▸ **Task to carry out**: Answer with a single number stating how many lines of the entries below include the string "will".

BEGIN

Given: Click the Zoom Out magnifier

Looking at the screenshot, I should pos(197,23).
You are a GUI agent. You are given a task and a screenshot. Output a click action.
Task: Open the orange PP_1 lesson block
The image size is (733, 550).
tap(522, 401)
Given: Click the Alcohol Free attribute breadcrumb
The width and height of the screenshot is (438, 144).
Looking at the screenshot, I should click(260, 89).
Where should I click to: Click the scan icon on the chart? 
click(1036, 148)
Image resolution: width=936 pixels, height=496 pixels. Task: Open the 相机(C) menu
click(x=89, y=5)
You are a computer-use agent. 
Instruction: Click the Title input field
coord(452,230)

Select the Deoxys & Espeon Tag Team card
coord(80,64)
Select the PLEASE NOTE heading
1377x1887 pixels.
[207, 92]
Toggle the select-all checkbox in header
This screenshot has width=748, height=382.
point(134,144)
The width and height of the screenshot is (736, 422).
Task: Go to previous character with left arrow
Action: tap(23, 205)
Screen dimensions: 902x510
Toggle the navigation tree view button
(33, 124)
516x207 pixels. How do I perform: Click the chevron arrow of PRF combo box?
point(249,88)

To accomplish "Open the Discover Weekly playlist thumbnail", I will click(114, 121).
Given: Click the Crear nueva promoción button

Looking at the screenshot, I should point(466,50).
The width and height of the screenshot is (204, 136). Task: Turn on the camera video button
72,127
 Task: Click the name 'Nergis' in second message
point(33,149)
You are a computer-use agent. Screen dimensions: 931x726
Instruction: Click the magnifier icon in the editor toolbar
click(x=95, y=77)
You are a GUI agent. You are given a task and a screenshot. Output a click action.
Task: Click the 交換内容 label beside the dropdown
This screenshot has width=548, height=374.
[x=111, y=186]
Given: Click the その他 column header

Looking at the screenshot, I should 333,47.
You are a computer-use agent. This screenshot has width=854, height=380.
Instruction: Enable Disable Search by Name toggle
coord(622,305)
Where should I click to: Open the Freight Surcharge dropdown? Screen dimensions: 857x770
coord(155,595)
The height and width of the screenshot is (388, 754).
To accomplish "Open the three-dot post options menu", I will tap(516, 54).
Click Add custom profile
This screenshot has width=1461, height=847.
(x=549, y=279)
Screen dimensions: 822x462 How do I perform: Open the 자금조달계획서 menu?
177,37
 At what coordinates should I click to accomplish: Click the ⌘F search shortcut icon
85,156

END

▸ **Answer to the problem**: 2